- _WHAT YOU WILL DO_:
- a) In the OpenSSL engine guide, into which directory are the GOST engine files copied?
- b) List every command line given in the OpenSSL engine guide.
- c) Carry the OpenSSL engine guide forward from its final sentence.

- _EXCERPTED TEXT_:
##########

You know what to do: enc/dec and maybe a few other things to wish to
try, now with GOST instead of AES128 as the selected cipher and each
of those commandlines executed in the debugger while having a look at
the callstack, etc.


By now you've a mental image of where OpenSSL will go when you execute
the cipher code, so you have a good initial idea where to poke when
you're going to test your own brand new engine.


step 5

there's several ways to create a new engine, starting from scratch or
borrowing, and though I personally prefer doing such things from
scratch, it is easier to borrow GOST for this, because we can do this
thing in smaller steps. The first is
  faking it.

That is: we're going to act like our stuff is already done, tested and
all, and exactly the same quality of work as GOST. Which means we're
going to copy /all/ engines/ccgost files into a new directory, say
  cp -R engines/ccgost/ engines/mycipher2009/
after we checked where GOST references might be hiding, which is
easily found by running
   grep -i gost `find . -type f -print` -l
in the openSSL base directory. It should list a couple of
makefiles,everything in the engines/ccgost/ and a few other files as
well. Note those locations, because that's the places where we'll go
to do the 'fake'.

Having copied GOST, we now declare this cipher to be our own
magnificent work called 'mycipher2009' so I'll refer to the
requirements mentioned above and that should combine nicely with the
hint of a little
sed -e 's/GOST/MYCIPHER2009/g'
sed -e 's/gost/mycipher2009/g'
editing of everything in your new mycipher2009 directory.

##########

- _SOURCE EXCERPT_:
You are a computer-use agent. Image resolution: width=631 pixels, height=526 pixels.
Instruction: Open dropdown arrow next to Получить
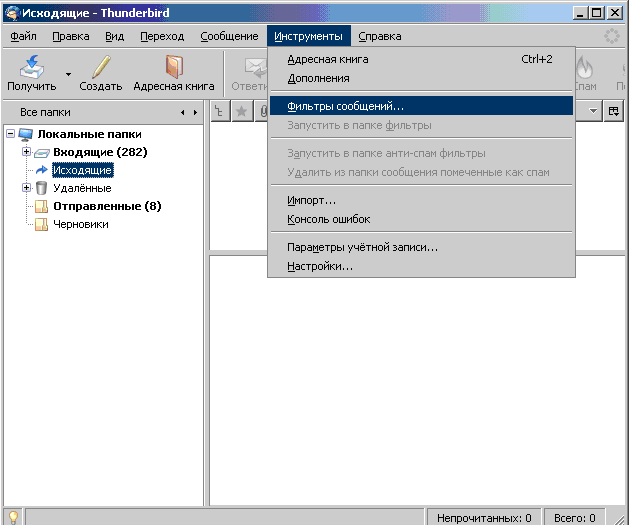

##########

- _RESPONSES PER TASK_:
- a) engines/mycipher2009/

- b)
- cp -R engines/ccgost/ engines/mycipher2009/
- grep -i gost `find . -type f -print` -l
- sed -e 's/GOST/MYCIPHER2009/g'
- sed -e 's/gost/mycipher2009/g'

- c)
Plus opening each other file mentioned by that
   grep -i gost `find . -type f -print` -l
to see whether we need to vi yy,p the GOST lines in there and edit
gost into mycipher2009 in the copies.
Some files may not need to be changed as they are not relevant to the
build process, but you bet editing the Makefiles is mandatory: add you
new one to the ENGDIRS, for instance, and otherwise inspect each of
those files listed by grep to see and decide whether you should add
you mycipher2009 stuff there.

Now that you have made a mirror-copy of GOST under a new name, it's
time to recompile/rebuild and see where you forgot something; expect
the process to go belly up and dig around a bit to fix that. It isn't
hard, it's just work.
Once you have new builds of all the tools all that previous
seemingly-nonsense walking about I had you pays off, because the only
thing to worry about now is whether or not your mycipher2009 engine
gets integrated correctly or not: you know the tools, so you know how
to list the 'known ciphers' using the openssl tool, you know how to
use GOST, so you can now pick your mycipher2009 instead and try with
that and given the fact that you just ripped off a copy of GOST the
encrypted data should even match up with the GOST runs: both
mycipher2009 and GOST are identical twins now, after all.


Which has you set up for a fresh new engine of your own.

The hard part is 'step 6' which will depend on what you want to do:
here the work on your own cipher starts, as those debugger-assisted
walks have given you a clear idea where goes what inside the GOST
engine and with a bit of source-inspection you can start ripping out
parts and replace them by your own. Easy as pie. ;-) <yes, that was an
evil grin, right there>

Before you go, do yourself a favor and make a backup - so in case of
panic you don't have to return to step1 but can backpedal to
mycipher2009 and GOST being identical twins, which spares a bit of
work when the faeces hit the propellors.

So far the story of building engines. You've got a lot of ground to
cover getting to step6, so I'll assume for now that this is enough to
get you occupied for a while and that last bit of integrating your own
cipher, well, by hen you've seen enough code flows to have a pretty
good idea where you're going.

Take care,

Ger



PS: forgot to mention this: pick a OpenSSL tree distribution you feel
safe about; I myself like to ride bleeding edge from CVS HEAD, but
that may get you a few surprises at times where you don't want any, so
my advice would be to take the latest bundled tar.gz release and go
from there.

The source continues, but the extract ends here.